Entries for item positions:

________

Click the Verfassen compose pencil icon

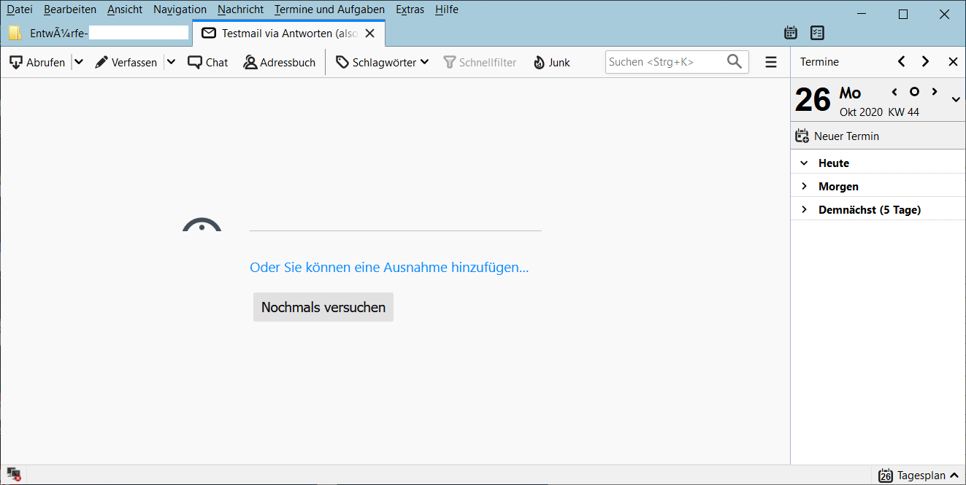click(101, 63)
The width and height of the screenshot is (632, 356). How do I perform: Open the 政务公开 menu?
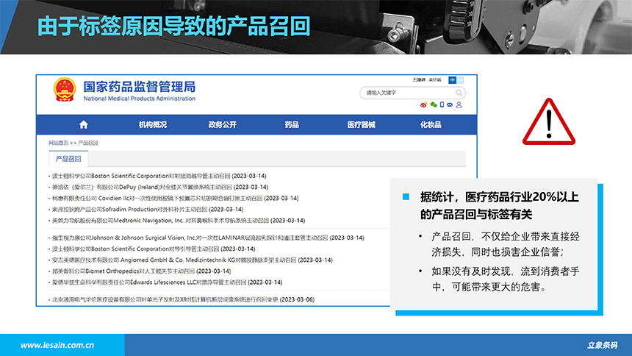click(222, 125)
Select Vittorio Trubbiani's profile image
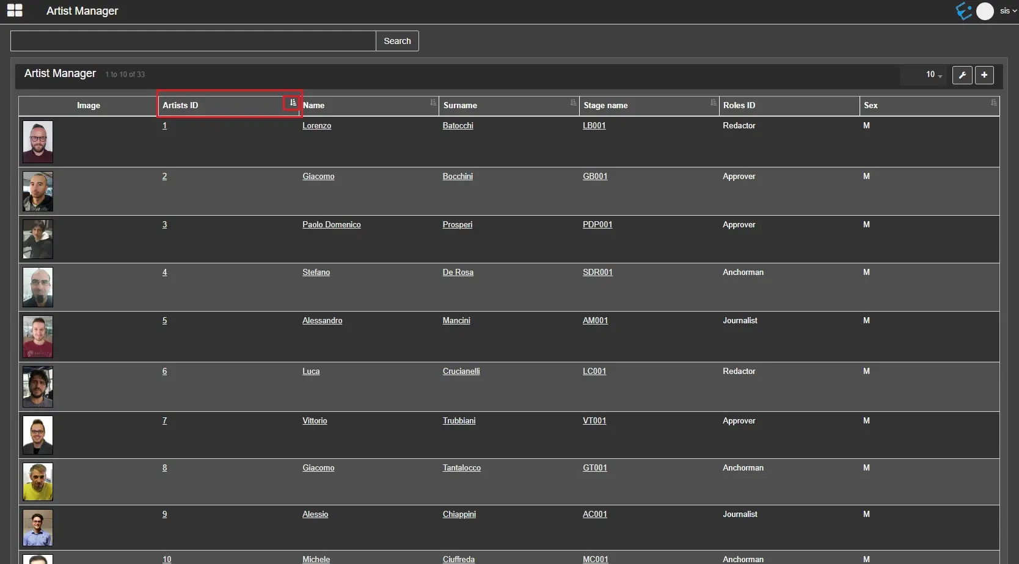This screenshot has width=1019, height=564. coord(38,435)
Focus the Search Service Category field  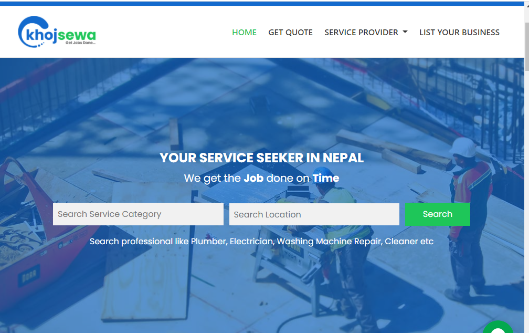[139, 214]
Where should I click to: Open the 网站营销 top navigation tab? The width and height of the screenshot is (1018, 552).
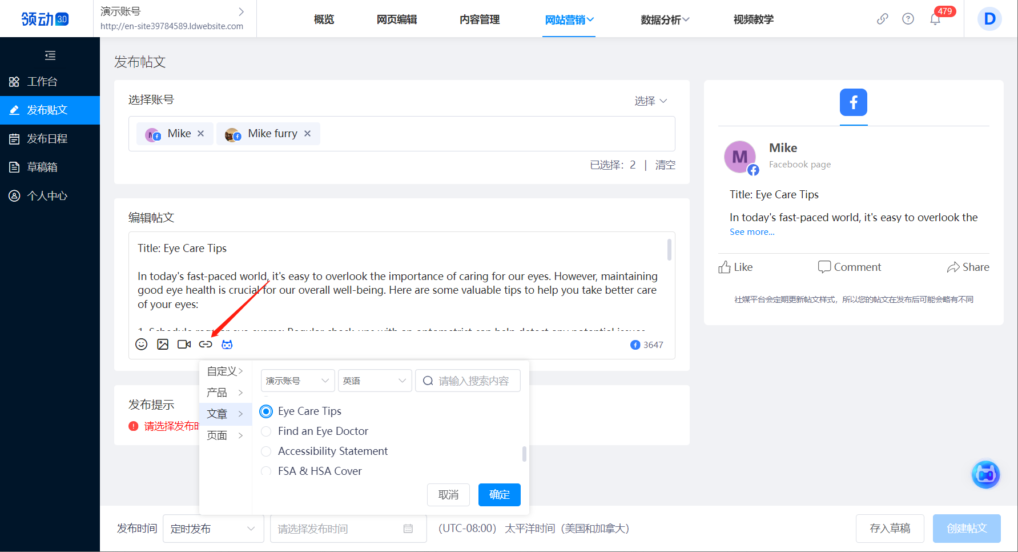[569, 20]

________

Could you lay out the part of the entries that opens with the line containing "Where should I" and runs through the end of the entries as a numbered list, skipping blank lines and leaving the pictures out?

1. Where should I click to: Open the 网站营销 top navigation tab? The width and height of the screenshot is (1018, 552).
2. [569, 20]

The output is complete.